Despite his matter-of-fact tone, Rafe caught the message: Jillian’s blood pressure was dropping.

“Here we go. And it’s a baby girl,” announced the doctor. He pulled a pink, wet ball out of Jillian’s midsection and presented it briefly to Rafe and Jillian. The tiny wrinkled face inspired amazement.

“Did you see her?” Rafe exclaimed, as they whisked the baby aside to examine her.

“She’s not crying,” Jillian observed on a faint but worried note. “Why isn’t she crying?”

Not a soul answered. Rafe looked over at the crew working on the baby.

“Oh, God,” Jillian moaned. Tears seeped from the corners of her eyes. The machine monitoring her vitals gave a sudden, ominous chirp. “It’s my fault.”

The doctor glanced over at it, then went back to work. “We need to cauterize this. She’s bleeding too much.” He tried to be discreet in speaking to his assistant, but Rafe heard the words clearly. Chilled to the marrow, he looked at Jillian to see whether she’d also heard, but she appeared to have fainted.

“Jillian!” he cried, patting her cheek, lightly. Nothing. “She’s unconscious, Doctor,” he announced.

“That’s not unusual, Mr. Sanders. She’s lost a lot of blood,” the doctor answered. His movements remained confidently urgent, his manner brusque.

The sights, the smells, ignited deeply buried images, sending a tremor through Rafe. Memories of a similar nightmare flashed through his mind. His wife had lain like this, blood draining steadily out of her, only she’d been shot in the gut by mobsters. His baby, Emanuel, was still in her arms, shot in the head. Tito and Serena lay on the couch, with Tito on top, their blood intermingling.

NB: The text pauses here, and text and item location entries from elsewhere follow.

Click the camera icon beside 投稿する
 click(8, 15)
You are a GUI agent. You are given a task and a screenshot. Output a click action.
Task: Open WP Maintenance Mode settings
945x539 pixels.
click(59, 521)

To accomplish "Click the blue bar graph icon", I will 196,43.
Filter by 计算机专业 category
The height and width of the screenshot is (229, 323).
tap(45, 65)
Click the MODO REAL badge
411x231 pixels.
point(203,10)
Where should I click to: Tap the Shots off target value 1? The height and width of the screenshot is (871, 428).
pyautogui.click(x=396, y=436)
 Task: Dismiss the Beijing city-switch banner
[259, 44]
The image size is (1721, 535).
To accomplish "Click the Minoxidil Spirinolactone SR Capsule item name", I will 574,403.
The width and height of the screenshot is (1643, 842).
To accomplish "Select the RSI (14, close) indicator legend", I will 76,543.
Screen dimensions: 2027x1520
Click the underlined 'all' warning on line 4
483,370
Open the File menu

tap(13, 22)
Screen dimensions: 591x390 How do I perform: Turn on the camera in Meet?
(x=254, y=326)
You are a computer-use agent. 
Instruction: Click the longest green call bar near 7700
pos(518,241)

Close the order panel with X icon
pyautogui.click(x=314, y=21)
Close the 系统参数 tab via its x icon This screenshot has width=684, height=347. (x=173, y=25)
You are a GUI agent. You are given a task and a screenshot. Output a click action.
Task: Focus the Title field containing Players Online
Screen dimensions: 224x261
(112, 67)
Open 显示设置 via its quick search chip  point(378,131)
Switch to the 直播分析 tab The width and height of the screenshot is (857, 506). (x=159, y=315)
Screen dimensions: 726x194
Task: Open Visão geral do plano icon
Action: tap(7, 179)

“Please!” he rasped, startling both himself and the doctor. “Don’t let her die!”

“Easy, Mr. Sanders,” soothed the doctor. “We’re gaining the upper hand.”

But Rafe hadn’t really been talking to him. Folding Jillian’s cold hand between his own, he bowed over the fragile bond between them and prayed as he’d never prayed before. He prayed to a God who he believed had stopped hearing his prayers long ago. He prayed until everything and everyone in the room faded away, until reality was just his fervent prayers of whispered desperation over their clasped hands.

It was the baby’s loud cry that brought Rafael’s head up. The sound of it, so hearty and healthy, gave him something he’d lost long ago—hope.

“How’s she doing?” he asked, taking comfort from Jillian’s steady breathing.

“The bleeding has slowed, Mr. Sanders,” the doctor replied. “Your wife’s going to be just fine.”

Rafe wilted with relief, tears spiking his lower lashes.
My wife,
he thought, amazed that the title felt so right, so natural. It was as if God had planned for this woman to be in his life all along.